## PROBLEM DESCRIPTION
Only an exact reprint of all the data is acceptable.

==========

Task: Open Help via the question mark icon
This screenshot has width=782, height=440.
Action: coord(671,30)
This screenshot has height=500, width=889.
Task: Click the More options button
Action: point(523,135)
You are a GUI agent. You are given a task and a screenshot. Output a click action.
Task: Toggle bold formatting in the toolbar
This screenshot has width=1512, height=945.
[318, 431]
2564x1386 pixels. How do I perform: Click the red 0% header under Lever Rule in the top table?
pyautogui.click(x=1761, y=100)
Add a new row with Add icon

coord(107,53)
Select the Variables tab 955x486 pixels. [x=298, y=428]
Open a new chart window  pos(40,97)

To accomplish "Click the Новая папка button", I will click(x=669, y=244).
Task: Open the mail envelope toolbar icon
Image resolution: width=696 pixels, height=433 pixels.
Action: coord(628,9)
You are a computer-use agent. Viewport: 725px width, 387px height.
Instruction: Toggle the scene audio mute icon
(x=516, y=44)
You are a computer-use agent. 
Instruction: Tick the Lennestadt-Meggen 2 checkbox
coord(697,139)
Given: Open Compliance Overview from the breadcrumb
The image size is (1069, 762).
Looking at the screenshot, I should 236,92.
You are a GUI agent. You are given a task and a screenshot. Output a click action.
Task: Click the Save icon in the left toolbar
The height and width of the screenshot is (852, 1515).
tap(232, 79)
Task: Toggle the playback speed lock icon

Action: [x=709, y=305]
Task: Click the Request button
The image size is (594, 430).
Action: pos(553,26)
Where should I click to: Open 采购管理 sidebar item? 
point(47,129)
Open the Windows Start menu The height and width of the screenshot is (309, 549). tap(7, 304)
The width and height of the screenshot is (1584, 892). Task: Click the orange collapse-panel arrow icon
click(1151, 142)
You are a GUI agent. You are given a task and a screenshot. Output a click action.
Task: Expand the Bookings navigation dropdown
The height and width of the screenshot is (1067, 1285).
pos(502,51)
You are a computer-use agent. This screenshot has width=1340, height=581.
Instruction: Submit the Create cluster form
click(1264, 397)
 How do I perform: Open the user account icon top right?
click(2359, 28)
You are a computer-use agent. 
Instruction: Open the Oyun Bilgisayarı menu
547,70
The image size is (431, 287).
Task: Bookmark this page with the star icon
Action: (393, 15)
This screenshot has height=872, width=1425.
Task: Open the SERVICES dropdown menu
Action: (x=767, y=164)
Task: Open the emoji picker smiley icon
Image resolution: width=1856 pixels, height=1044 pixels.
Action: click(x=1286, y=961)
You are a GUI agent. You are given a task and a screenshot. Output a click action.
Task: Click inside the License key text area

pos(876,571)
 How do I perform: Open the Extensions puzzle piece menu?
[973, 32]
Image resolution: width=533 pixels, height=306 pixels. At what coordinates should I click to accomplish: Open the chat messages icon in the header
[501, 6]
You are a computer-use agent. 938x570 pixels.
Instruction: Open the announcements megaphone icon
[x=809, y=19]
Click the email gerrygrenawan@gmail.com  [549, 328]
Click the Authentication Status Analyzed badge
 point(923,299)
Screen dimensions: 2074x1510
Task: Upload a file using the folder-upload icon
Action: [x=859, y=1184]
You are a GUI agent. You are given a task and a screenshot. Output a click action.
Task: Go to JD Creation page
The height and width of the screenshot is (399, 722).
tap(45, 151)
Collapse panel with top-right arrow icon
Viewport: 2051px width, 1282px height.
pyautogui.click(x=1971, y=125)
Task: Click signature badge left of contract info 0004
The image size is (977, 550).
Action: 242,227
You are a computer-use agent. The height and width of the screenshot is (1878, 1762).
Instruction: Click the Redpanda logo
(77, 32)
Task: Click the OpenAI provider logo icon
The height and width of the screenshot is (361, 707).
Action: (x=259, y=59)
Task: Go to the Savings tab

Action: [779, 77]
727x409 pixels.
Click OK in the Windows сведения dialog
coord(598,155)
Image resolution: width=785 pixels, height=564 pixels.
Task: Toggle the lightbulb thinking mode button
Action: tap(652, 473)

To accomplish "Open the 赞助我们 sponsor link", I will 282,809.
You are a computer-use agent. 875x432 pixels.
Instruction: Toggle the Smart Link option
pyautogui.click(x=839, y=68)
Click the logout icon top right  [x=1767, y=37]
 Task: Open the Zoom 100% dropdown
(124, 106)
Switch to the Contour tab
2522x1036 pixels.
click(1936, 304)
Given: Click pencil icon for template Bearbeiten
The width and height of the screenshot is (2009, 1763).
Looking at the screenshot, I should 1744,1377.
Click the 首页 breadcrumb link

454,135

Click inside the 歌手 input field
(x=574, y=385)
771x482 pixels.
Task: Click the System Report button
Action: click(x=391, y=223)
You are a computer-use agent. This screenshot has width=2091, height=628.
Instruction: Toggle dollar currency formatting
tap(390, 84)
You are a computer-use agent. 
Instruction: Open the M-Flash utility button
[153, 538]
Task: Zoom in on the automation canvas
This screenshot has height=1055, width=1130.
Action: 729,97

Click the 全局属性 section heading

==========

## RESPONSE TO THE EXERCISE
Task: Open Help via the question mark icon
This screenshot has width=782, height=440.
Action: coord(671,30)
This screenshot has height=500, width=889.
Task: Click the More options button
Action: point(523,135)
You are a GUI agent. You are given a task and a screenshot. Output a click action.
Task: Toggle bold formatting in the toolbar
This screenshot has width=1512, height=945.
[318, 431]
2564x1386 pixels. How do I perform: Click the red 0% header under Lever Rule in the top table?
pyautogui.click(x=1761, y=100)
Add a new row with Add icon

coord(107,53)
Select the Variables tab 955x486 pixels. [x=298, y=428]
Open a new chart window  pos(40,97)

To accomplish "Click the Новая папка button", I will click(x=669, y=244).
Task: Open the mail envelope toolbar icon
Image resolution: width=696 pixels, height=433 pixels.
Action: coord(628,9)
You are a computer-use agent. Viewport: 725px width, 387px height.
Instruction: Toggle the scene audio mute icon
(x=516, y=44)
You are a computer-use agent. 
Instruction: Tick the Lennestadt-Meggen 2 checkbox
coord(697,139)
Given: Open Compliance Overview from the breadcrumb
The image size is (1069, 762).
Looking at the screenshot, I should 236,92.
You are a GUI agent. You are given a task and a screenshot. Output a click action.
Task: Click the Save icon in the left toolbar
The height and width of the screenshot is (852, 1515).
tap(232, 79)
Task: Toggle the playback speed lock icon

Action: [x=709, y=305]
Task: Click the Request button
The image size is (594, 430).
Action: pos(553,26)
Where should I click to: Open 采购管理 sidebar item? 
point(47,129)
Open the Windows Start menu The height and width of the screenshot is (309, 549). tap(7, 304)
The width and height of the screenshot is (1584, 892). Task: Click the orange collapse-panel arrow icon
click(1151, 142)
You are a GUI agent. You are given a task and a screenshot. Output a click action.
Task: Expand the Bookings navigation dropdown
The height and width of the screenshot is (1067, 1285).
pos(502,51)
You are a computer-use agent. This screenshot has width=1340, height=581.
Instruction: Submit the Create cluster form
click(1264, 397)
 How do I perform: Open the user account icon top right?
click(2359, 28)
You are a computer-use agent. 
Instruction: Open the Oyun Bilgisayarı menu
547,70
The image size is (431, 287).
Task: Bookmark this page with the star icon
Action: (393, 15)
This screenshot has height=872, width=1425.
Task: Open the SERVICES dropdown menu
Action: (x=767, y=164)
Task: Open the emoji picker smiley icon
Image resolution: width=1856 pixels, height=1044 pixels.
Action: click(x=1286, y=961)
You are a GUI agent. You are given a task and a screenshot. Output a click action.
Task: Click inside the License key text area

pos(876,571)
 How do I perform: Open the Extensions puzzle piece menu?
[973, 32]
Image resolution: width=533 pixels, height=306 pixels. At what coordinates should I click to accomplish: Open the chat messages icon in the header
[501, 6]
You are a computer-use agent. 938x570 pixels.
Instruction: Open the announcements megaphone icon
[x=809, y=19]
Click the email gerrygrenawan@gmail.com  [549, 328]
Click the Authentication Status Analyzed badge
 point(923,299)
Screen dimensions: 2074x1510
Task: Upload a file using the folder-upload icon
Action: [x=859, y=1184]
You are a GUI agent. You are given a task and a screenshot. Output a click action.
Task: Go to JD Creation page
The height and width of the screenshot is (399, 722).
tap(45, 151)
Collapse panel with top-right arrow icon
Viewport: 2051px width, 1282px height.
pyautogui.click(x=1971, y=125)
Task: Click signature badge left of contract info 0004
The image size is (977, 550).
Action: 242,227
You are a computer-use agent. The height and width of the screenshot is (1878, 1762).
Instruction: Click the Redpanda logo
(77, 32)
Task: Click the OpenAI provider logo icon
The height and width of the screenshot is (361, 707).
Action: (x=259, y=59)
Task: Go to the Savings tab

Action: [779, 77]
727x409 pixels.
Click OK in the Windows сведения dialog
coord(598,155)
Image resolution: width=785 pixels, height=564 pixels.
Task: Toggle the lightbulb thinking mode button
Action: tap(652, 473)

To accomplish "Open the 赞助我们 sponsor link", I will 282,809.
You are a computer-use agent. 875x432 pixels.
Instruction: Toggle the Smart Link option
pyautogui.click(x=839, y=68)
Click the logout icon top right  [x=1767, y=37]
 Task: Open the Zoom 100% dropdown
(124, 106)
Switch to the Contour tab
2522x1036 pixels.
click(1936, 304)
Given: Click pencil icon for template Bearbeiten
The width and height of the screenshot is (2009, 1763).
Looking at the screenshot, I should 1744,1377.
Click the 首页 breadcrumb link

454,135

Click inside the 歌手 input field
(x=574, y=385)
771x482 pixels.
Task: Click the System Report button
Action: click(x=391, y=223)
You are a computer-use agent. This screenshot has width=2091, height=628.
Instruction: Toggle dollar currency formatting
tap(390, 84)
You are a computer-use agent. 
Instruction: Open the M-Flash utility button
[153, 538]
Task: Zoom in on the automation canvas
This screenshot has height=1055, width=1130.
Action: 729,97

Click the 全局属性 section heading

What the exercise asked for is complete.